Hizo el ademán de formular una pregunta, sin embargo fue silenciado con una decena de índices estirados delante de los labios, exhortándole a que se callara.

Y eso hizo. Aguardaron durante unos buenos veinte minutos. En el ínterin, el dueño del Duende Verde les trajo unas jarras de cerveza acompañadas de unos cuantos vasos para que fueran sirviéndose y apaciguaran su sed.

La bebida amortiguó un poco la espera. A pesar de ello, la paciencia de Mark estaba a punto de agotarse. Tenía cosas más importantes que requerían su atención y le estaban haciendo perder el tiempo de una forma descarada. Sus colegas dieron cuenta de la cerveza, Mark aún mareaba el contenido del vaso.

El encapuchado entró a la bodega por la misma abertura que habían utilizado los demás. Al principio no dijo nada. Avanzó con una lentitud fingida los tramos de escalones, demorándose más de lo requerido en cada paso. Los fue mirando uno por uno. Fijando sus ojos en los de los otros. Cuando le tocó a Mark, se dio cuenta de que poseía una mirada penetrante y magnética. Pero aquel par de ojos probaban lo que ya había sospechado: el fulano no era un troll.

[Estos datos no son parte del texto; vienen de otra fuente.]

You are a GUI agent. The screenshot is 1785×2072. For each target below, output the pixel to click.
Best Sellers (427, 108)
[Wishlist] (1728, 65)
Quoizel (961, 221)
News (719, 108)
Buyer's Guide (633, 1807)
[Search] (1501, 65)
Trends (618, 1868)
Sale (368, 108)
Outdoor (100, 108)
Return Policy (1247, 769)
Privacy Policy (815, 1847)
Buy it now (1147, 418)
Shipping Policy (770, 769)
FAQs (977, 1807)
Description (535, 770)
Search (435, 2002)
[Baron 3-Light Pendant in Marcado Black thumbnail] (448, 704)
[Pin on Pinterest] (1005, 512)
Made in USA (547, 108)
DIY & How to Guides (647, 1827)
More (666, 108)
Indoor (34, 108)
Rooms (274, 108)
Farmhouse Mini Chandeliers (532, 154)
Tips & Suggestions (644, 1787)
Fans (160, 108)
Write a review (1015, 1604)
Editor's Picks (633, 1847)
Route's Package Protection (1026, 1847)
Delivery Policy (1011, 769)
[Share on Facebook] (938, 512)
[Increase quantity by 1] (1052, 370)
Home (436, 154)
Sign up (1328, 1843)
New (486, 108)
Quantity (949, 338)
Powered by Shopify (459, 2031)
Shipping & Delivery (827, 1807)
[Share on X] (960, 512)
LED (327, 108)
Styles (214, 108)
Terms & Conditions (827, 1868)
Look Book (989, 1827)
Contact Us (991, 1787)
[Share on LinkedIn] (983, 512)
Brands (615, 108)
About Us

¿Qué clase de artimaña era aquella? Una en la que no le tomarían el pelo, ni lo engatusarían. De lo contrario no pertenecería a uno de los clanes más poderosos y nobles de la antigüedad. Demostraría con creces que iba a honrar el buen nombre de sus antepasados. El último de los Hombre del Norte no se dejaba engañar con tanta facilidad.